When you copy the material, keep each line exactly as it appears.

# # # # # # #

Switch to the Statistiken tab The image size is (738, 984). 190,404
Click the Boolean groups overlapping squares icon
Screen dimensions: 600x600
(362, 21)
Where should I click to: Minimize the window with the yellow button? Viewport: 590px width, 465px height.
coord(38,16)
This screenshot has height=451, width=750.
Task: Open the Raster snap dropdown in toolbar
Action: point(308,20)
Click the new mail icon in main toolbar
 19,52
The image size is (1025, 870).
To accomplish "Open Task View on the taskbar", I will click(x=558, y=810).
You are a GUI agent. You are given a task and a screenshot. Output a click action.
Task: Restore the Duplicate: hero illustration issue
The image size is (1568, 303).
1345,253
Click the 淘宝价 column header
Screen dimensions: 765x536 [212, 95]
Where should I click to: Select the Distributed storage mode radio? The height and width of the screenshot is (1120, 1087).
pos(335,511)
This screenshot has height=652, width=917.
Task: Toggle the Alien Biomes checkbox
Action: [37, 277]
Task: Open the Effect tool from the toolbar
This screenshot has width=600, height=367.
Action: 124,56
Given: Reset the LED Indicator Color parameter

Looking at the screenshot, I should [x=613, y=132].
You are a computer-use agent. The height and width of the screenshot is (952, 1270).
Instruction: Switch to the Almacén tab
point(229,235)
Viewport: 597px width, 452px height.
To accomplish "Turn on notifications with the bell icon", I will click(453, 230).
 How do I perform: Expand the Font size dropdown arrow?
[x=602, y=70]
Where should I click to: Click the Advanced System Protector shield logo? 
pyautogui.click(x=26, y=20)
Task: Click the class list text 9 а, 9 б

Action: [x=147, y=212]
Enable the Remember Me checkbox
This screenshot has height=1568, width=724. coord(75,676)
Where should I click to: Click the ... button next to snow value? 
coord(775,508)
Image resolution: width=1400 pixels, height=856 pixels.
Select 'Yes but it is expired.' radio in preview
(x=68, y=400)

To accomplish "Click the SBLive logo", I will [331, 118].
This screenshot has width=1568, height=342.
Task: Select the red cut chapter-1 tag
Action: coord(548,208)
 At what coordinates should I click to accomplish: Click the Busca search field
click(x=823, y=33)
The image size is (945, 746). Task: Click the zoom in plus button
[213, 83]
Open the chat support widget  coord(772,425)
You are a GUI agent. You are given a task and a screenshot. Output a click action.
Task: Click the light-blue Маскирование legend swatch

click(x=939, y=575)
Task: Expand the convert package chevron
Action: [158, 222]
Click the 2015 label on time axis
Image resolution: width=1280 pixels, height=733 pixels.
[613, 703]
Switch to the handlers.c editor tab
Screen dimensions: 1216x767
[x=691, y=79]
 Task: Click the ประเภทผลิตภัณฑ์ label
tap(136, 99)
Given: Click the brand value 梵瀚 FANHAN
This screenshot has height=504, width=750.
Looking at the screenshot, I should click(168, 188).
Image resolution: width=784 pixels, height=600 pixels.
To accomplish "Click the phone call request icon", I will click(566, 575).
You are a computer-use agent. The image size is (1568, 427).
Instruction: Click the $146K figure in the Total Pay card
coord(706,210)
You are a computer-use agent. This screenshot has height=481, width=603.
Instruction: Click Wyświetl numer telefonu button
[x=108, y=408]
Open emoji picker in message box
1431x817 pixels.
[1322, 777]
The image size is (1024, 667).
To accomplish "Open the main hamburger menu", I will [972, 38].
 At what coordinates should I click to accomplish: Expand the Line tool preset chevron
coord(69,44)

# # # # # # #

THE ANSWER —
Switch to the Statistiken tab The image size is (738, 984). 190,404
Click the Boolean groups overlapping squares icon
Screen dimensions: 600x600
(362, 21)
Where should I click to: Minimize the window with the yellow button? Viewport: 590px width, 465px height.
coord(38,16)
This screenshot has height=451, width=750.
Task: Open the Raster snap dropdown in toolbar
Action: point(308,20)
Click the new mail icon in main toolbar
 19,52
The image size is (1025, 870).
To accomplish "Open Task View on the taskbar", I will click(x=558, y=810).
You are a GUI agent. You are given a task and a screenshot. Output a click action.
Task: Restore the Duplicate: hero illustration issue
The image size is (1568, 303).
1345,253
Click the 淘宝价 column header
Screen dimensions: 765x536 [212, 95]
Where should I click to: Select the Distributed storage mode radio? The height and width of the screenshot is (1120, 1087).
pos(335,511)
This screenshot has height=652, width=917.
Task: Toggle the Alien Biomes checkbox
Action: [37, 277]
Task: Open the Effect tool from the toolbar
This screenshot has width=600, height=367.
Action: 124,56
Given: Reset the LED Indicator Color parameter

Looking at the screenshot, I should [x=613, y=132].
You are a computer-use agent. The height and width of the screenshot is (952, 1270).
Instruction: Switch to the Almacén tab
point(229,235)
Viewport: 597px width, 452px height.
To accomplish "Turn on notifications with the bell icon", I will click(453, 230).
 How do I perform: Expand the Font size dropdown arrow?
[x=602, y=70]
Where should I click to: Click the Advanced System Protector shield logo? 
pyautogui.click(x=26, y=20)
Task: Click the class list text 9 а, 9 б

Action: [x=147, y=212]
Enable the Remember Me checkbox
This screenshot has height=1568, width=724. coord(75,676)
Where should I click to: Click the ... button next to snow value? 
coord(775,508)
Image resolution: width=1400 pixels, height=856 pixels.
Select 'Yes but it is expired.' radio in preview
(x=68, y=400)

To accomplish "Click the SBLive logo", I will [331, 118].
This screenshot has width=1568, height=342.
Task: Select the red cut chapter-1 tag
Action: coord(548,208)
 At what coordinates should I click to accomplish: Click the Busca search field
click(x=823, y=33)
The image size is (945, 746). Task: Click the zoom in plus button
[213, 83]
Open the chat support widget  coord(772,425)
You are a GUI agent. You are given a task and a screenshot. Output a click action.
Task: Click the light-blue Маскирование legend swatch

click(x=939, y=575)
Task: Expand the convert package chevron
Action: [158, 222]
Click the 2015 label on time axis
Image resolution: width=1280 pixels, height=733 pixels.
[613, 703]
Switch to the handlers.c editor tab
Screen dimensions: 1216x767
[x=691, y=79]
 Task: Click the ประเภทผลิตภัณฑ์ label
tap(136, 99)
Given: Click the brand value 梵瀚 FANHAN
This screenshot has height=504, width=750.
Looking at the screenshot, I should click(168, 188).
Image resolution: width=784 pixels, height=600 pixels.
To accomplish "Click the phone call request icon", I will click(566, 575).
You are a computer-use agent. The image size is (1568, 427).
Instruction: Click the $146K figure in the Total Pay card
coord(706,210)
You are a computer-use agent. This screenshot has height=481, width=603.
Instruction: Click Wyświetl numer telefonu button
[x=108, y=408]
Open emoji picker in message box
1431x817 pixels.
[1322, 777]
The image size is (1024, 667).
To accomplish "Open the main hamburger menu", I will [972, 38].
 At what coordinates should I click to accomplish: Expand the Line tool preset chevron
coord(69,44)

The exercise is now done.